タグ:蜂蜜と遠雷 ( 1 ) タグの人気記事

蜜蜂と遠雷

遅ればせながら、ですが話題の本、読んでいます。

いや〜〜、引き込まれますね。。
その分野にいる人間から見ても、描写が素晴らしいです。
ストーリー性ももちろんですが、心理描写も巧みだし、音楽界への洞察も深く、感心します。

先日たまたま美容院で手にした雑誌では、作家の恩田陸さんの対談が載っていて、この作品に7年もかけたというお話が載っていたのですが、本当によく取材・研究されているなと感じました。

f0064017_19425742.png


f0064017_20513395.png


芳ケ江国際ピアノコンクール、という架空のコンクールを舞台としているのですが、物語としては天才少年少女のストーリーが面白いのですが、私個人としては、28歳でコンクールを受ける高島明石の心理描写が印象的でした!

明石の内面吐露の場面。(引用です)

「俺が俺が」と言わないおまえ、デリカシーがあって優しいおまえ、そんなおまえが心の奥底に押し殺していた怒りと疑問。それをこのコンクールで吐き出したいと思っているのではなかったか?
俺はいつも不思議に思っていたーー孤高の音楽家だけが正しいのか?

生活者である事を選択して生きてきた家庭人の明石の心理描写は、けっこう突き刺さるものがあります。

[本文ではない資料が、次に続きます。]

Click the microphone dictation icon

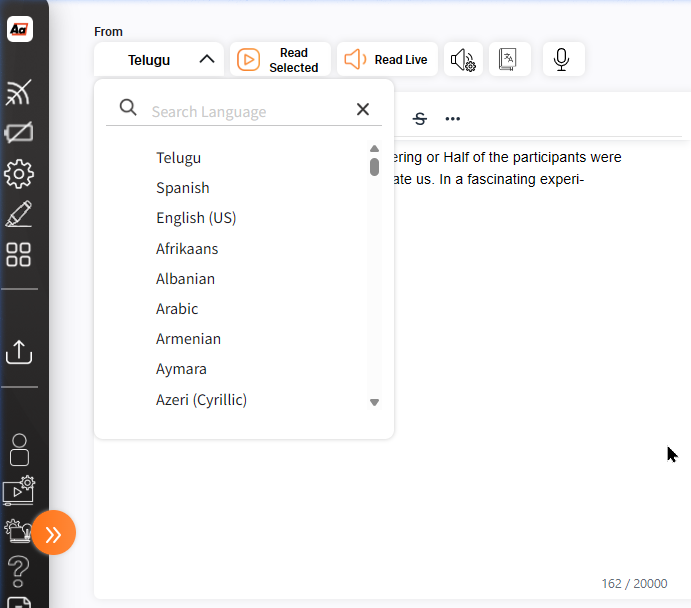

音楽との向き合い方は人それぞれで、それを本の中では「酸っぱい葡萄」と表されています。
今は酸っぱくても、甘く熟する可能性を秘めた葡萄なら果実としての未来があり、ジュースやワインになるなら、それも生きる道に間違いはないと思います。でも、判断を誤ると、熟する事なく終えてしまう…でもそれはそれで、充実した時間を送れるし、悟りもたくさんあるでしょうね。

あっ、物語はあくまでも、コンクールの描写で、私はまだ途中なので、誰が覇者になるのかを知りません(笑)

楽しみに読み進めて行きます♪

最近、音楽を題材にした小説増えてる気がします^ ^
[PR]
by aubaden | 2017-08-21 20:02 | Trackback | Comments(0)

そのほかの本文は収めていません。